31 Dec Winchcombe Nature Notes
Winchcombe Nature Notes
If you’re reading this edition of Winchombe Nature Notes, you will have survived the retail extravaganza that Christmas has become. Probably spent and consumed more than was good for you and maxed-out the credit card, (well, good luck with that next month!) But it’s only once a year and it will have created some space in the shops for Easter eggs and hot-cross buns!
In the natural world, another once-a-year happening has just occurred, namely the Winter Solstice. The shortest day has come and gone and we can now look forward to gradually increasing daylight. Imperceptible at first but by early February the morning sky will be more obviously brighter, earlier. Nature will respond to the lengthening daylight hours, early spring flora coming into leaf and our resident birds beginning to sing again.
That said, climate change and milder temperatures have meant that snowdrops and daffodils already have their shoots above the soil. Winter cyclamen are in bud as are the hellebores in my garden. The ‘orientalis’ cultivars are amongst my favourite plants, being in flower from January through to April. As well as looking good, these early season flowers provide a valuable source of nectar for early flying insects such as bumble bees that nowadays seem to keep going throughout the winter. It is not at all unusual to see one or two on the wing on mild days even in January.

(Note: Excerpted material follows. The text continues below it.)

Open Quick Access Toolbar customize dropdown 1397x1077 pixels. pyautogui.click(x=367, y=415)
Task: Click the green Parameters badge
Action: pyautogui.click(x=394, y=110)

Hellebores are not just garden plants. There are a couple of species native to Great Britain and it is always a pleasure to stumble upon them. They are woodland plants and although not common both occur in Gloucestershire. I’ve found the Stinking Hellebore (Helleborus foetidus) in woodland near both Winchcombe and Stanway, its deep green palmate leaves being offset by yellowish-green, bell-shaped flowers, sometimes tinged with purple. Whoever named the plant obviously had a keen sense of smell, better than mine anyway. The name somewhat detracts from an otherwise bright interlude on a winter woodland walk. H. foetidus sometimes finds its way into our gardens as the cultivar ‘Wester Flisk’, which has been bred with reddish stems and deeper purple edges to the flowers. I can’t recall finding the Green Hellebore (H. viridis) locally although it does occur further south in the county.
Elephant Hawk Moth
Avid readers of my ramblings may recall that in October I made mention of the caterpillars of the large elephant hawkmoth, found eating their way through an ornamental fuchsia in the garden. Eight caterpillars had become four as they reached maturity and disappeared to pupate so those remaining were collected and placed in a bucket with a suitable food supply and a large handful of leaf litter. As hoped, they went to ‘ground’ to pupate and I now have four pupae gradually changing into recognisable moths which should emerge about May. The adult is a stunning pink and green insect, nocturnal so not seen by many. My photograph is of one I found in my greenhouse, caught in a spider’s web by a wingtip. I was able to release it, apparently unharmed; a photograph being ample reward for a small act of kindness.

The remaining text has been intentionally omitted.